(Stored records)
━━━━━━━━━━━━━━━━

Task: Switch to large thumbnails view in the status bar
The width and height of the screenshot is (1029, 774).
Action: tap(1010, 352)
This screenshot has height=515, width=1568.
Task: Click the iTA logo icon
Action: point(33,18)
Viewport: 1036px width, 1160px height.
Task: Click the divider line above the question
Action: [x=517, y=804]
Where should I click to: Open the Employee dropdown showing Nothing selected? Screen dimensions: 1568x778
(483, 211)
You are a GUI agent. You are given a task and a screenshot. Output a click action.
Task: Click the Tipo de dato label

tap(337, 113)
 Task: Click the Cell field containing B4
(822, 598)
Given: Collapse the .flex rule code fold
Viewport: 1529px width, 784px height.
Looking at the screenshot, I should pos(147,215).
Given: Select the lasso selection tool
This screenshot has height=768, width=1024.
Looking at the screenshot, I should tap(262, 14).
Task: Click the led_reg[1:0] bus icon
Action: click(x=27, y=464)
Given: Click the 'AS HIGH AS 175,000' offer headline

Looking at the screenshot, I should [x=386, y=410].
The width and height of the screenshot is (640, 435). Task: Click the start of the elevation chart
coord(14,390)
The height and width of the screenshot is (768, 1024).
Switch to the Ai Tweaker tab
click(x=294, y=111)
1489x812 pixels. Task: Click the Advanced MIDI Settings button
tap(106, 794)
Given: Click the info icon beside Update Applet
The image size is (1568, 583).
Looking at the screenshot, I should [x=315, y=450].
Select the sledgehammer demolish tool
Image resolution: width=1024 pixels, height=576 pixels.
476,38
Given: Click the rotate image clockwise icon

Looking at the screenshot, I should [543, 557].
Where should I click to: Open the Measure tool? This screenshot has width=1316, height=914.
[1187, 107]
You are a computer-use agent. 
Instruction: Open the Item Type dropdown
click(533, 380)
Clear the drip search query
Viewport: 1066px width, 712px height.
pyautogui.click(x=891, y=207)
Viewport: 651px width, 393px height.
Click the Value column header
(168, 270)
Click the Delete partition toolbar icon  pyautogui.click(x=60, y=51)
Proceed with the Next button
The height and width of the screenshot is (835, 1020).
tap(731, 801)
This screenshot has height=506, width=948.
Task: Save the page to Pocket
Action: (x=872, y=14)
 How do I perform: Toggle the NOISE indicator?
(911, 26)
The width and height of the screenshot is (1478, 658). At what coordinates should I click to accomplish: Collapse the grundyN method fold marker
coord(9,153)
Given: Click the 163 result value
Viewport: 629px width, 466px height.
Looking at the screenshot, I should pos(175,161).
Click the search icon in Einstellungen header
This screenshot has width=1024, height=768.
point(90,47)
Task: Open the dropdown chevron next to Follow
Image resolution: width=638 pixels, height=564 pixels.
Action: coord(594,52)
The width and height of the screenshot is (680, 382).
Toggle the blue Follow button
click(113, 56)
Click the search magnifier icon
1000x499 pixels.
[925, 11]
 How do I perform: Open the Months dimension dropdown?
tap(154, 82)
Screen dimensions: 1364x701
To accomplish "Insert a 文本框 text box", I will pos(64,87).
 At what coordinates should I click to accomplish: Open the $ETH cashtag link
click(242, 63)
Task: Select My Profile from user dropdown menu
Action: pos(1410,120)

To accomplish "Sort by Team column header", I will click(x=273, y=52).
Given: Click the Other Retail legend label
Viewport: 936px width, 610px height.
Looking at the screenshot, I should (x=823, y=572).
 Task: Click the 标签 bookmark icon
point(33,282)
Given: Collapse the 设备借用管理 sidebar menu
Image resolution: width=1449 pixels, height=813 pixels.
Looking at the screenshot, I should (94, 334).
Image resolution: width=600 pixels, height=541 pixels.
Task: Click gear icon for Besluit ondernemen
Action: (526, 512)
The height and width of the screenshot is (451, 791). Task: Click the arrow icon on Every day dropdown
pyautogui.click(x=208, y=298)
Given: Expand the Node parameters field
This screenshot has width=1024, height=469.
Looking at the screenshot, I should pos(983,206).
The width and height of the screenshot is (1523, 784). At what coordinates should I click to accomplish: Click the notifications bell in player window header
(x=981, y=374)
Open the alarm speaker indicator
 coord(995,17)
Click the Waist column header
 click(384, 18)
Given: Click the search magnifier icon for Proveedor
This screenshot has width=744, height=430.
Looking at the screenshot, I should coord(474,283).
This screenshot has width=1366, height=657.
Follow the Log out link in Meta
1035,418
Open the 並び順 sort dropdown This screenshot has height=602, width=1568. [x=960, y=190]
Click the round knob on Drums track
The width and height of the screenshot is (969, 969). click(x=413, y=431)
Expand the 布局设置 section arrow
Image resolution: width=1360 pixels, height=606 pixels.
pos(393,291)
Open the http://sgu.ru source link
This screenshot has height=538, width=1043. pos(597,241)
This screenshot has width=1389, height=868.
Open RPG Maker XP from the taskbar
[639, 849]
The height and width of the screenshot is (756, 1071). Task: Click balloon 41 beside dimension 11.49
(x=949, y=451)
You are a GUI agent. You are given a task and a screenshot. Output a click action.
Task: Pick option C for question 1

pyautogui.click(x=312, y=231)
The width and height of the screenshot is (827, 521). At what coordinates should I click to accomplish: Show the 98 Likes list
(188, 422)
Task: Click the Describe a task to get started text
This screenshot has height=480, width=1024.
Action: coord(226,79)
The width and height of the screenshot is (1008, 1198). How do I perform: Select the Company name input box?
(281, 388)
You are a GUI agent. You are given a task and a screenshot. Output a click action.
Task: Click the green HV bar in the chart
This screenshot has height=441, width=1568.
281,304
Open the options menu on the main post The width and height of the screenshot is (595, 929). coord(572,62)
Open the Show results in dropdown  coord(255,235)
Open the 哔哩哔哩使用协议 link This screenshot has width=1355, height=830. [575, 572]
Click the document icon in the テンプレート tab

━━━━━━━━━━━━━━━━

Wherever the string "will" occurs in the records above, copy that line.

To accomplish "Insert a 文本框 text box", I will pos(64,87).
To accomplish "Sort by Team column header", I will click(x=273, y=52).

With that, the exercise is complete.